Grand Rapids Press:
http://www.mlive.com/news/grpress/index.ssf?/base/news-36/1178021103262090.xml&coll=6
Environmental leaders defend state ballast law
Tuesday, May 01, 2007
By Ken Kolker
The Grand Rapids Press
GRAND RAPIDS -- State environmental leaders say they cannot fathom why the shipping industry is fighting a new state law meant to protect the Great Lakes from invasive species carried by ocean-going vessels.
The law regulates the release of ballast water into the big lakes by ocean-going ships, which can bring in species that wipe out native wildlife.

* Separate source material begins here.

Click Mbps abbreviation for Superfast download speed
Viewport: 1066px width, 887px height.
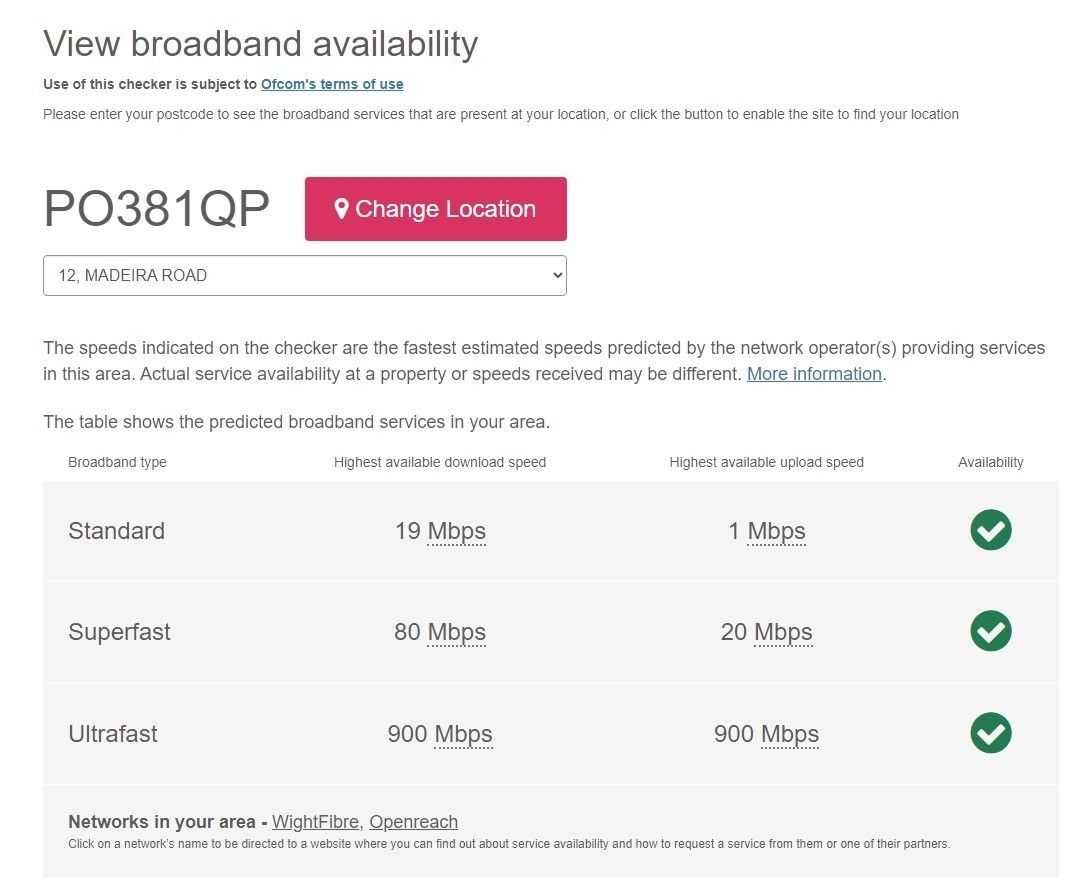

But shipping industry leaders have told state officials that only four cargo ships are known to empty their ballast in Michigan waters.
"It puzzles us. Why are they opposed if it's only four ships?" state Department of Environmental Quality spokesman Robert McCann said after a press conference Monday at Grand Valley State University.
State senators, led by Sen. Patricia Birkholz, R-Saugatuck Township, held a press conference with DEQ officials and environmental groups to defend the ballast law. They vowed to fight a federal suit filed by the shipping industry to overturn the law.
"They're suing us?" said Birkholz, who sponsored the law. "We should be suing them."
Shipping industry officials say the state law is premature and could lead to a patchwork of statutes from state to state. Other states are working on similar laws.
"We know there's a problem," said Paul Pathy, executive vice president of Fednav Limited, a Montreal-based shipping company that is part of the lawsuit.
"We're spending millions trying to fix it. But we can't have every state making up their own laws and their own standards as they go along.
"If Michigan puts in onerous requirements, then some ships might choose to go elsewhere."
Michigan became the first Great Lakes state to pass a ballast law three years ago, after complaints the federal government was too slow to respond. The law took effect Jan. 1.
The law requires ocean-going ships to buy a permit to enter Michigan water and notify the state if they plan to discharge ballast water. Ships must sterilize ballast before discharging it.
Industry officials, however, say they have not developed a safe way to treat ballast water.
"How do you kill what's in the water without damaging the water?" Pathy said. "The state has put the law ahead of the technology. We need the federal government to say, 'Here's the law, here's the standard.'"
As many as 90 ocean-going vessels ply Michigan's Great Lakes water through ports in Detroit and Menominee, said Ken DeBeaussaert, director of the DEQ's Office of the Great Lakes.
So far, 37 ships, including 10 from a Bulgarian company, have obtained permits. None of those ships discharges ballast water in the Great Lakes, state officials said.
The state has not identified the four ships that industry officials say are the only ones that dump ballast water while in Michigan.
Ships carry ballast water for balance, then empty it before taking on cargo. State officials say ballast is the main reason 183 alien species, including zebra mussels, have invaded the Great Lakes.
It is likely zebra and quagga mussels wiped out much of the native freshwater shrimp known as Diporeia, a main course for fish feeding at the bottom of the lakes, National Wildlife Federation Director Andy Buchsbaum said at the press conference. The federation is among the environmental groups siding with Michigan in the lawsuit.
The latest invader is the bloody-red shrimp, aka Hemimysis anomala, a native of the Black Sea, Azov Sea and the eastern Caspian See, which was first reported in Muskegon in November 2006. State officials say its impact on the Great Lakes is unknown.
Michigan officials said they believe many of the invaders enter the lakes through ballast discharged at larger ports in Duluth, Minn., and in other Great Lakes states.
State officials acknowledged it will be difficult to enforce its ballast law, though they say they could conduct spot inspections.
"This is all new to us," the DEQ's McCann said. "There's no way we can have people there whenever a ship's in port."
Pathy, of Fednav, said most ships entering Michigan water aren't carrying ballast because they are loaded with steel from Europe for the automobile industry.
Only a few ships are picking up goods in Michigan for export, he said.